This question is more refined than the first form given above. It does not yield information on the timing of birth within the reference period, but it does capture information on multiple births to the same woman, without distinguishing between twins and short birth intervals. Again, it is reasonable for the purposes of calculation to assume that the births occurred halfway through the reference period.

• What was the date of your last live birth?

This question seeks to identify the timing of the last delivery with a greater degree of accuracy, although typically only the month and year of the last birth are recorded. If there are follow-up questions on the number of births that occurred at that time these give more accurate information on the number of recent births.

Additional questions (for example, on the survival of the last born child; the sex of last born child; or the date of the last-but-one birth) are occasionally encountered. Answers to such questions can be used, for example, to estimate, directly from the data, child mortality rates by sex or a sex ratio at birth.

In evaluating the quality of data on recent fertility, the following checks might be conducted:

1. Comparison of the total number of births with that expected (for example, against numbers from a vital registration system, or from application of an accurate series of age-specific fertility rates to the enumerated population of women – although in the latter case, systematic under-enumeration of the women might also cause the rates to be underestimated).
2. Assessment of the plausibility of the distribution of age-specific fertility rates calculated directly from the data. Plausible fertility distributions are almost invariably unimodal, concave, slightly right-skewed, and close to zero at the extremes of the childbearing age range. The distribution should also exhibit a reasonably smooth progression of fertility rates from one age to the next;
3. Plausibility checks on the reported numbers of births in the reference period. In some censuses (e.g. South Africa 1996), a significant proportion of respondents confused the questions on lifetime and recent fertility, and gave the same answers to both questions. This error manifests itself in a strong diagonal in tabulations of children ever born by children born in the last year by age of mother (Moultrie and Timæus 2002);
4. If data on the sex of the last born child have been collected, the reported sex ratio at birth should be checked. The sex ratio at birth is usually about 1.05, but could be as low as 0.95 in African populations and up to 1.1 in some Asian populations. Values outside the range of 0.99 to 1.06 should be subjected to careful scrutiny.

In all cases, care must be taken to identify correctly the universe of women required to answer the questions (in particular the ages and marital status of eligible respondents), as well as the rules governing recording and coding of non-response and incorrect data.

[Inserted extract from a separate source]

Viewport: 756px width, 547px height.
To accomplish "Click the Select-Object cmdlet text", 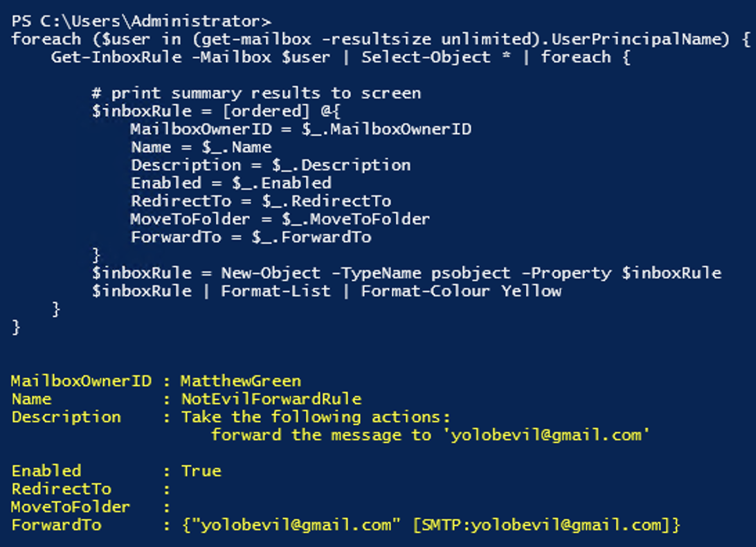I will pos(426,57).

### Assessment of current fertility data

Before proceeding with an analysis of age-specific fertility rates, it is advisable to investigate the extent to which the data on recent births are missing or implausible. The absence of any missing data almost certainly indicates that the data have been edited. If this is suspected, further investigations into the extent of editing and/or imputation of the data are recommended to the extent that this is possible, for example through examination of the distribution of imputed values where imputation flag variables are included in the data.

The proportion of the data that is missing should also be checked. If this exceeds five per cent of the total number of records relevant for current fertility data, further investigations should be done. In particular, one should examine the age distribution of missing cases. If these are concentrated among young women or women in their forties this would suggest that the missing cases are missing because these mothers did not have a birth in the reference period, and no answer was recorded by the enumerator rather than an entry of zero being made. This is an error very similar to that giving rise to the el-Badry correction.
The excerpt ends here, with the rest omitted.